### Work request
Below are some records. Print exactly the lines between the one holding "You are a computer-use" and the one holding "Task: Click rank number 33.", inclusive, and nothing else.

╭─ Data under study

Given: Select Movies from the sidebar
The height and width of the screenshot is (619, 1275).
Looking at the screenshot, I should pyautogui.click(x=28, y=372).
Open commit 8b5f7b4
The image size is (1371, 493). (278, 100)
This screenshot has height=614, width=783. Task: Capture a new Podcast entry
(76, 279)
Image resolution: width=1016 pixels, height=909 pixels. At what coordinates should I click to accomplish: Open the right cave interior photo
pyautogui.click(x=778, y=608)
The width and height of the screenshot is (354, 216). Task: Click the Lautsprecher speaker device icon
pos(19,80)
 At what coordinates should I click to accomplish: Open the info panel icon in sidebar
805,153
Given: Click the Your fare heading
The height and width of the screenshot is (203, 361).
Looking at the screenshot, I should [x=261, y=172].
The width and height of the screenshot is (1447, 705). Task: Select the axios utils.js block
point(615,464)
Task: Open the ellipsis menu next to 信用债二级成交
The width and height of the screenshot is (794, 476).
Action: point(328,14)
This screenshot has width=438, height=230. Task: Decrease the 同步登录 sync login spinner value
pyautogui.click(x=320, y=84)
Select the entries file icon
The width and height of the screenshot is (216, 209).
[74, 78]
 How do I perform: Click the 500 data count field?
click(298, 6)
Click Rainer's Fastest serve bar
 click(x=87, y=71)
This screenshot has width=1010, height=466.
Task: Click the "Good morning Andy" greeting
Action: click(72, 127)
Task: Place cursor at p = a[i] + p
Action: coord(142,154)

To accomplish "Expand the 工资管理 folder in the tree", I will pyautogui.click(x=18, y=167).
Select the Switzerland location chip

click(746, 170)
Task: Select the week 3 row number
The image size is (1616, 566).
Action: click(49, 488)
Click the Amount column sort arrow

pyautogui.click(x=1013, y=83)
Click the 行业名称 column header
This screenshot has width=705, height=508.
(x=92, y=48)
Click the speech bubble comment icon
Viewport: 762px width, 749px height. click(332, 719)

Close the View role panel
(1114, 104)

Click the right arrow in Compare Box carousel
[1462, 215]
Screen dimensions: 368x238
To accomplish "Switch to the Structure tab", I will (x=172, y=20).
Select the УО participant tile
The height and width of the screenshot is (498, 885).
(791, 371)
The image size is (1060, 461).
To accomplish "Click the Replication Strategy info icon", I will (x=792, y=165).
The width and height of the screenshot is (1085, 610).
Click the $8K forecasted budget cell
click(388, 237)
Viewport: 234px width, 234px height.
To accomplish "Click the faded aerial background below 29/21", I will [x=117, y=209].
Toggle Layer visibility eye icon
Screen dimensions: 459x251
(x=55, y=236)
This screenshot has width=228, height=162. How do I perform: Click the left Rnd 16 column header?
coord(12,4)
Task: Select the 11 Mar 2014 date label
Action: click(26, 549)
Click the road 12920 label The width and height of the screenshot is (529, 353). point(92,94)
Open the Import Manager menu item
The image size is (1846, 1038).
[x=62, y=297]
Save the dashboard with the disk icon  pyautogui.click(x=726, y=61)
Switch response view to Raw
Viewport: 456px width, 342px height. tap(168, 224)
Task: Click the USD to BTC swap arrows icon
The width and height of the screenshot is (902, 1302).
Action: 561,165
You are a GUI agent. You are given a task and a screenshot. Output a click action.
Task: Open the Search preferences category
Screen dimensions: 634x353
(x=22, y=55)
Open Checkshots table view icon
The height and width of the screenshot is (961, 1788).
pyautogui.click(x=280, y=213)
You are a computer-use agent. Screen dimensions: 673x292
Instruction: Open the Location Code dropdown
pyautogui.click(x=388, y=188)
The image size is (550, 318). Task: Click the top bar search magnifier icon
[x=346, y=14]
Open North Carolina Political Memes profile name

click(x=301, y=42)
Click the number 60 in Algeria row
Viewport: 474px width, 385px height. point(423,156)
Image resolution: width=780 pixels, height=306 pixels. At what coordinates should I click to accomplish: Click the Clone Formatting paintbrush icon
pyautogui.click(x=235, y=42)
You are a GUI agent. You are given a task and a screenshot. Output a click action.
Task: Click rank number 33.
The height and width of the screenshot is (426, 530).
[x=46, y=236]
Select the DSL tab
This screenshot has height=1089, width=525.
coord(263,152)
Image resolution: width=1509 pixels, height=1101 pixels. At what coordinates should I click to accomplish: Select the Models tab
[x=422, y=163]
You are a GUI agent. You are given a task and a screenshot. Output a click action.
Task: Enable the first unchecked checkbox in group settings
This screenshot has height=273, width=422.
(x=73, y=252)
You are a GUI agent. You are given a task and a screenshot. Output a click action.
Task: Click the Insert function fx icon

╰─

### Task solution
You are a computer-use agent. Screen dimensions: 673x292
Instruction: Open the Location Code dropdown
pyautogui.click(x=388, y=188)
The image size is (550, 318). Task: Click the top bar search magnifier icon
[x=346, y=14]
Open North Carolina Political Memes profile name

click(x=301, y=42)
Click the number 60 in Algeria row
Viewport: 474px width, 385px height. point(423,156)
Image resolution: width=780 pixels, height=306 pixels. At what coordinates should I click to accomplish: Click the Clone Formatting paintbrush icon
pyautogui.click(x=235, y=42)
You are a GUI agent. You are given a task and a screenshot. Output a click action.
Task: Click rank number 33.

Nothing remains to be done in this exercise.